If stress is what is restricting your sleep then roughly jot down a list of bullet points about whatever is occupying your mind. Any thoughts that occur to you, just scribble them down and do not worry about writing in flowing prose or making grammatical sense, this is purely an exercise to relieve your mind of the issues which are bouncing around inside it, demanding your immediate attention and distracting you from falling asleep. Once you have written them down make a conscious decision to leave the issues until the morning and give your brain the chance to refuel and recharge during the night so that you can tackle them the next day.

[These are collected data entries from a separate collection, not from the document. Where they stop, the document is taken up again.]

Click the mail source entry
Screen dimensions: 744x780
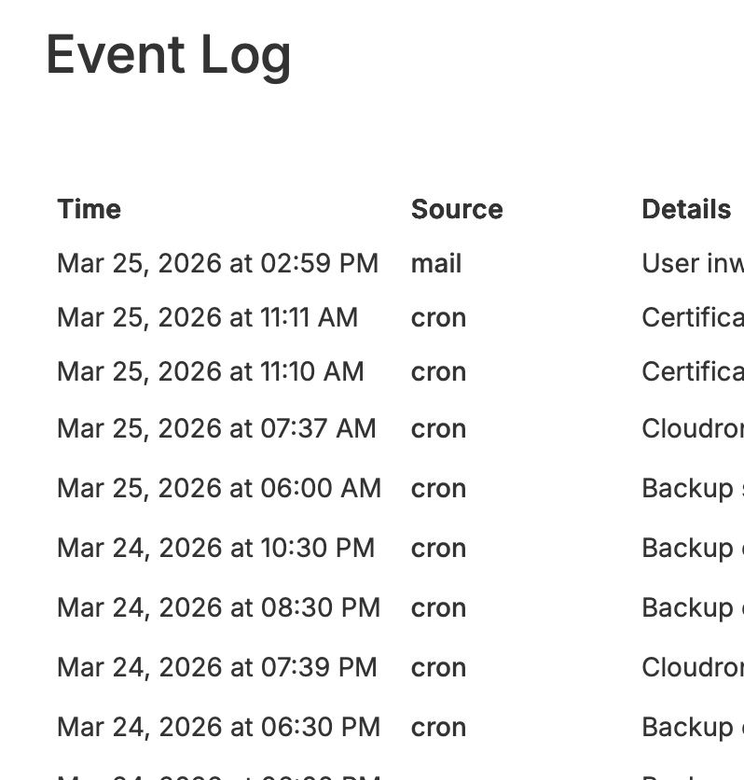[435, 264]
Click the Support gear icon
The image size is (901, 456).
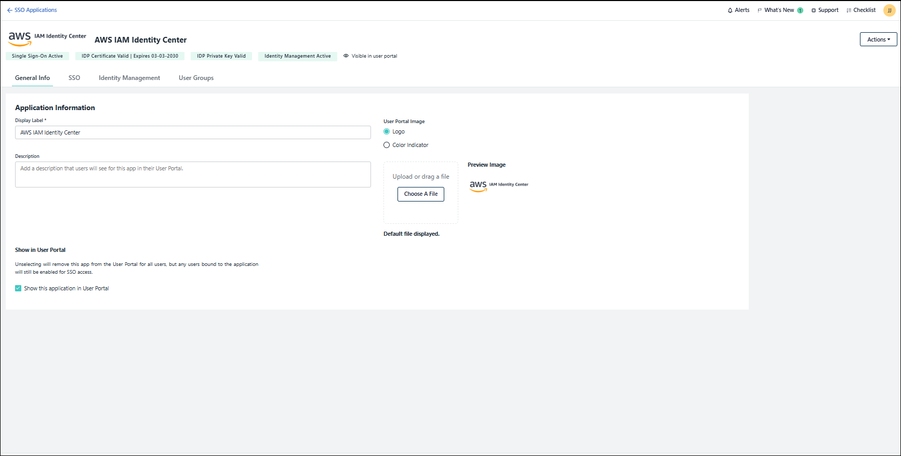[814, 10]
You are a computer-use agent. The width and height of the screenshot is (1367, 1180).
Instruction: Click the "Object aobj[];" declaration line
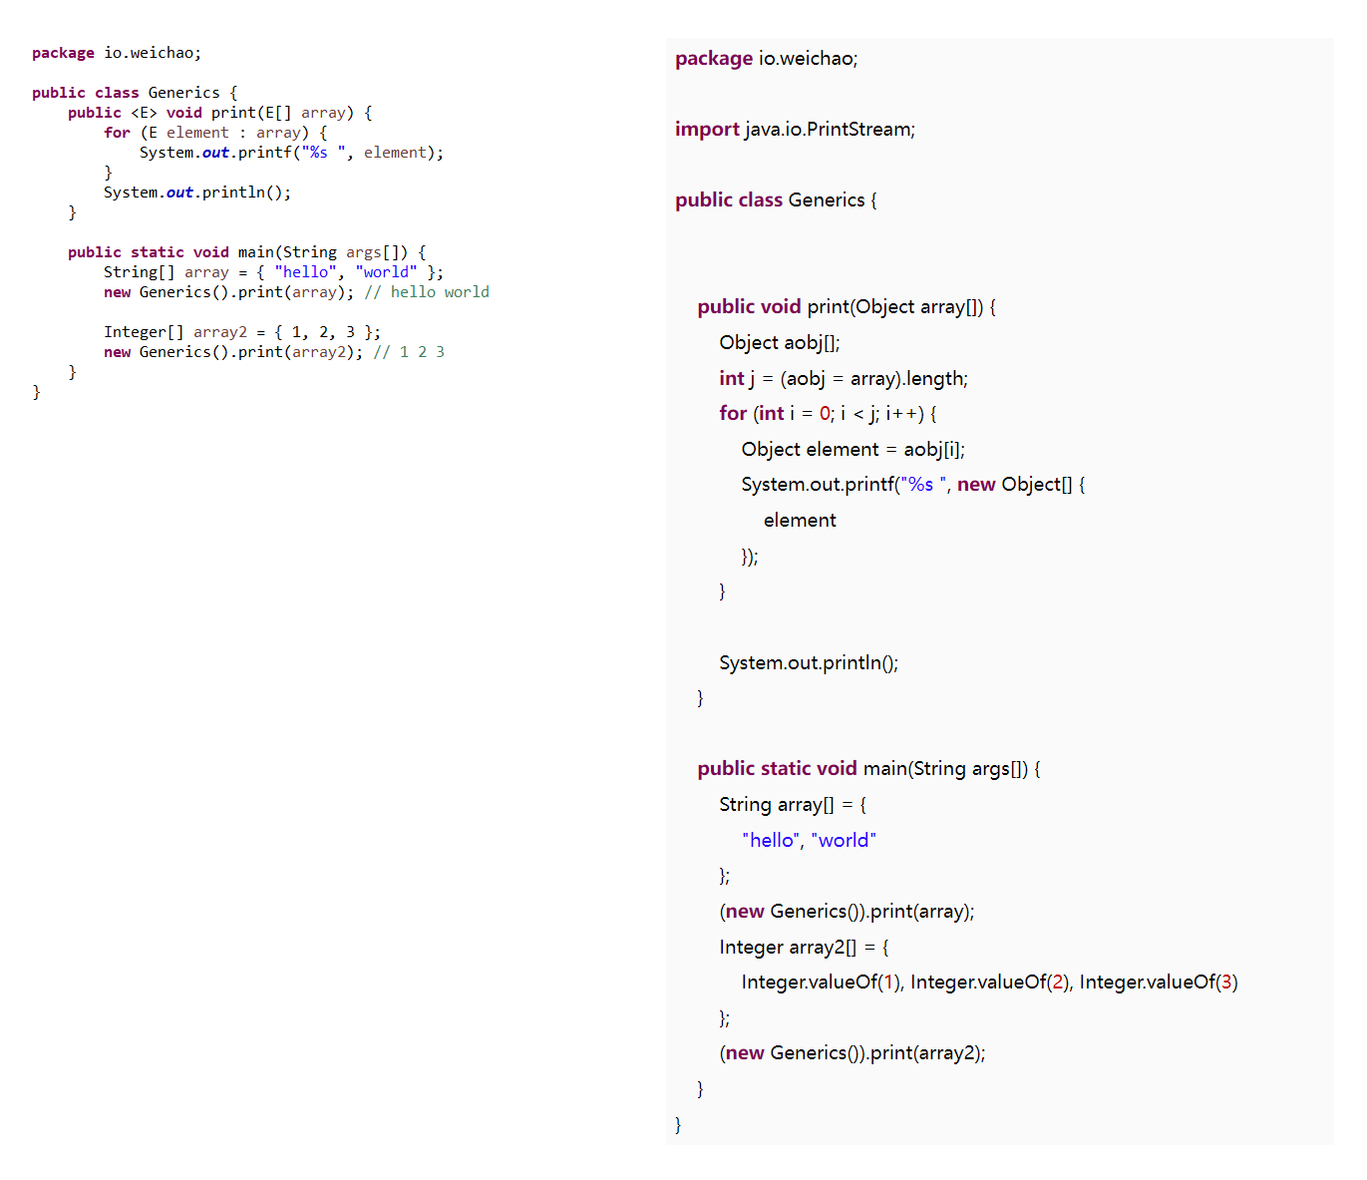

4) Do yoga or stretch of an evening

Especially if you spend your days huddled over a desk or scrunched up around your laptop screen, your body develops a lot of tension during the day which can be another thing which weighs your mind down as well as making you feel uncomfortable. So, of an evening try to do a few stretches or, if you’re into yoga, roll out your mat and get to doing a quick twenty minutes of yoga to relieve your muscles of their tightness. Whilst you are doing this, focus on your breathing so that you give your mind a break from being occupied by stressful thoughts. This is also beneficial because it will boost your sense of accomplishment of what you have managed to do during your day if you can incorporate an exercise such as stretching or yoga which are both good for your wellbeing.

5) Do not clock check

I am awful at taking my own advice on this one! When I am lying bed waiting to fall asleep, my head pops up every ten minutes or so to check the time and I mentally calculate how much sleep I am losing and how long it is until I have to get-up in the morning. It is blatantly obvious that this is unhelpful. Constantly looking around at your clock is only going to build a sense of frustration and annoyance in you, as well as anxiety about the sleep you’re missing out on. In the end, checking the clock only makes you ruminate harder on your sleep problems which has the adverse effect of making them worse.